The standard of review of an order denying or granting a preliminary injunction is well established.

As a preliminary consideration, we recognize that on an appeal from the grant or denial of a preliminary injunction, we do not inquire into the merits of the controversy, but only examine the record to determine if there were any apparently reasonable grounds for the action of the court below. Only if it is plain that no grounds exist to support the decree or that the rule of law relied upon was misapplied will we interfere with the decision of the Chancellor. Intraworld Inc. v. Girard Trust Bank, 461 Pa. 343, 336 A.2d 316 (1975); Credit Alliance Corporation v. Philadelphia Minit-Man Car Wash Corp., 450 Pa. 367, 301 A.2d 816 (1973); Zebra v.
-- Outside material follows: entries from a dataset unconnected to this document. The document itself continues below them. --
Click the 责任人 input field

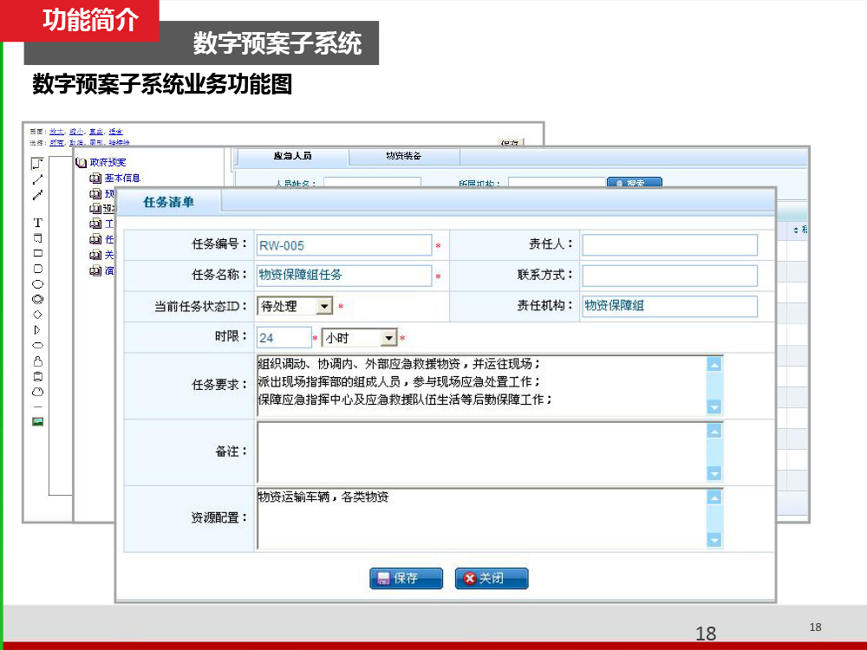(669, 245)
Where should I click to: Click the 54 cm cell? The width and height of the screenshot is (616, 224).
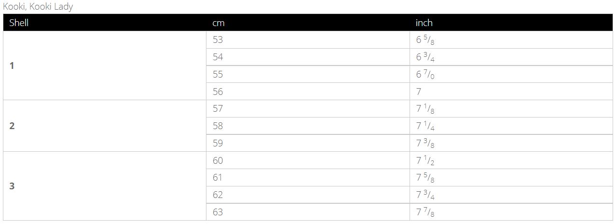(218, 57)
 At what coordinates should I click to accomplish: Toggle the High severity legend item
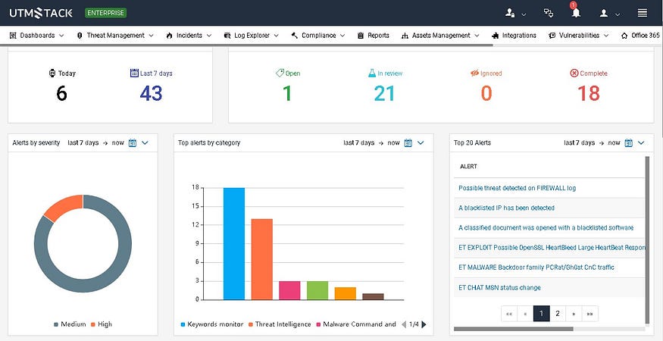pos(101,324)
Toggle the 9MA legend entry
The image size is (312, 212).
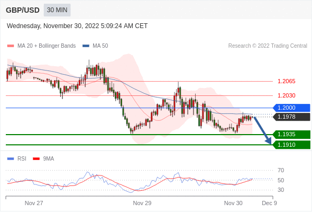pos(43,158)
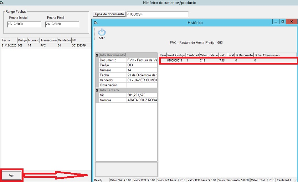The width and height of the screenshot is (298, 182).
Task: Click the <TODOS> document type field
Action: pyautogui.click(x=157, y=14)

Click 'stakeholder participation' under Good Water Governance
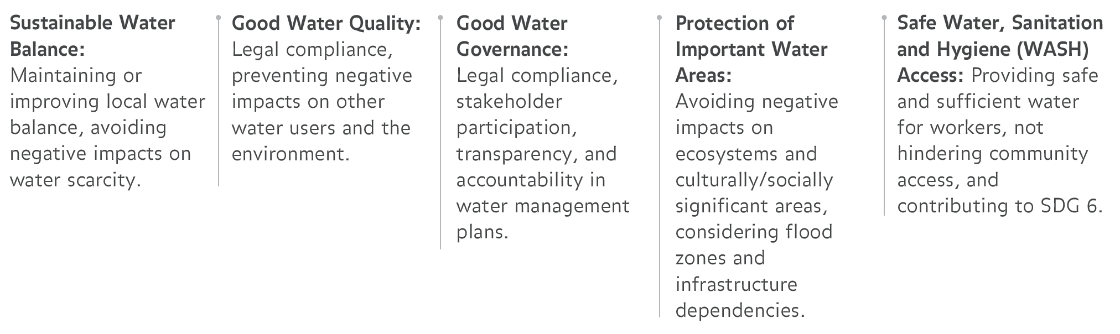(517, 114)
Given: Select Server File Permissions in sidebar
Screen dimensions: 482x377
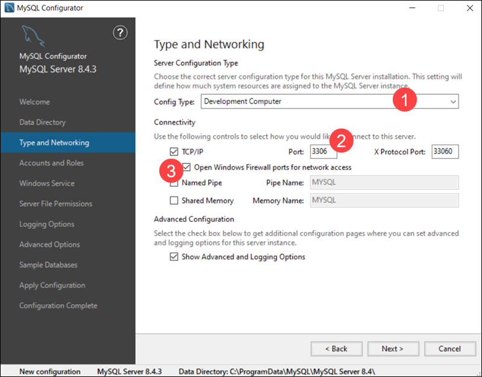Looking at the screenshot, I should tap(55, 204).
Pittsburgh School District, 449 Pa. 432, 296 A.2d 748 (1972). “In order to sustain a preliminary injunction, the plaintiffs right to relief must be clear, the need for relief must be immediate, and the injury must be irreparable if the injunction is not granted.” Zebra v. Pittsburgh School District, 449 Pa. at 437, 296 A.2d at 750 (emphasis added). Roberts v. School District of Scranton, 462 Pa. 464, 469, 341 A.2d 475, 478 (1975) (emphasis added).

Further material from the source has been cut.